Il sodalizio con Ciampi

Torna in Italia ed è uno dei più giovani direttori generali del Tesoro. E uno degli uomini che gestisce la stagione delle privatizzazioni all'inizio degli anni Novanta. A via Venti settembre si lega a Ciampi e si racconta che nel 1999  proprio Draghi fosse accanto al suo maestro mentre si contavano i voti che stavano portando Ciampi al Quirinale.

Il "bazooka"

Dal ministero alla banca d'Italia e poi alla Bce, proprio nel pieno della crisi finanziaria mondiale, con l'euro bombardato dagli speculatori: è in quei mesi del 2011 che nasce "Super Mario", con il suo "bazooka" monetario, con le sue parole scolpite in favore dei mercati: «Faremo tutto quello serve per salvare l'Euro, e credetemi sarà più che sufficiente» (Londra, 26 luglio 2012). Salva la moneta unica e in fondo il progetto stesso di Unione europea, che stava rischiando di affondare.

La pandemia

Quando lascia la eurotower di Francoforte al suo successore, Christine Lagarde, Draghi non fa intuire quali saranno i suoi programmi futuri.
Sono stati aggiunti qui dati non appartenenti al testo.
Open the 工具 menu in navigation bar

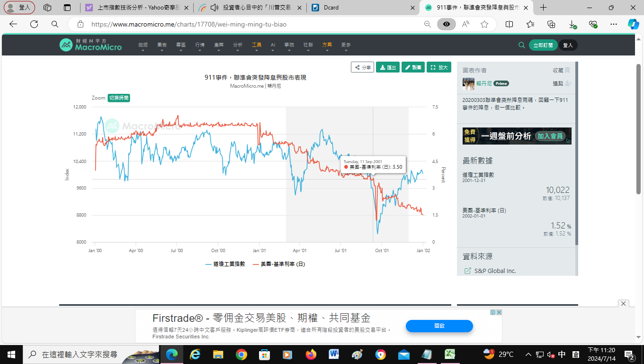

Vive tra Roma e Città della Pieve, si concede pochissimi interventi, ma sono di quelli che lasciano il segno nel dibattito pubblico: all'inizio della pandemia, nel 2020, in un suo editoriale sul Financial Times paragona la lotta contro il Covid-19 a una guerra, e il virus a un nemico contro il quale bisogna muoversi evitando ogni esitazione, chiedendo ai paesi di intervenire per garantire liquidità alle imprese e sostenere i redditi, anche a discapito dell'aumento del debito. Ma attenzione: debito buono, quello che serve per dare futuro alle nuove generazioni; non debito cattivo, che serve solo a generare altri sprechi e altre inefficienze.
É il nocciolo di un programma di governo, lo stesso che segna ora il suo ingresso a Palazzo Chigi, in una delle ore più buie della storia.